シェーファーの万年筆は何本か購入してきたが、現在のフラッグシップになっているモデル"VLR"にはあまり魅かれない。機能やバランス面ではきっと優れているに違いないのだろうが、温かみを感じないからだ。
現在店頭に置かれているものの中では、温かみを感じるのはヘリテージまでのものだ。以前の記事にも記したが、最初にあの反ったペン先を見た時は、「これは違う」としか思わなかった。
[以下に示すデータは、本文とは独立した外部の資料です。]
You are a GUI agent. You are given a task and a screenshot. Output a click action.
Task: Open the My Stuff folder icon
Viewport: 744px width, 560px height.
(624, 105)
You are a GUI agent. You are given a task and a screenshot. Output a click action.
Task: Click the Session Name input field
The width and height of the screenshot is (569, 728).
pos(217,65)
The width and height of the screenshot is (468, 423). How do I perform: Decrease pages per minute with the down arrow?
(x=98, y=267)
最初に手にしたモンブラン149でさえ、当時の京都丸善の懇意にしてくださった店員さんにお願いして、ペン先を鉛筆のように中心に向かって1ミリ寄せていただいた次第だ。その当時、今から30年ほど前までは、文房具売り場からメーカーの国内代理店に出して調整していただくことができた。目の前で調整してもらうものではなかったが、何故か思い通りになって帰ってきた。
- 全身に金を纏った逸品 -
そんな私が、一度シェーファーを手にしてからはすっかりこの反りが気に入ってしまった。インペリアル777を手に入れる前に、同じく555を持っていた。こちらの方は、プラスチックのボディなのでキャップをボディに差し込んだ時、確り一体になる。777の方は金属なのでプラスチックほどグリップがよくない。強く差し込むとボディに傷が付きそうで、怖々にキャップを入れると安定せずにくるくると回って取れてしまう。エイヤとばかりにぐっと差し込むようになったが、恐れていた傷はつかない。
金メッキなら傷が付きそうなのにと不思議に思っていたのだが、その疑問はある時解けた。中央に刻印されている12K.G.Fの表す意味は、12金ゴールドフィルド、即ち地金にかなり分厚く金を圧着したものだったのだ。道理で擦り傷などが着かないのだと納得した愚か者だ。もちろん、傷が全く付かない訳ではないのだろうが、私の愚かさと臆病な扱いが功を奏して今でもピカピカのままでいる。
機構はカートリッジ式なので、インクは気に入っているシェーファーの緑がかったブルーブラックを入れている。ボトルのブルーブラックとは違う色味を楽しみながら、日記を書くのに使っている。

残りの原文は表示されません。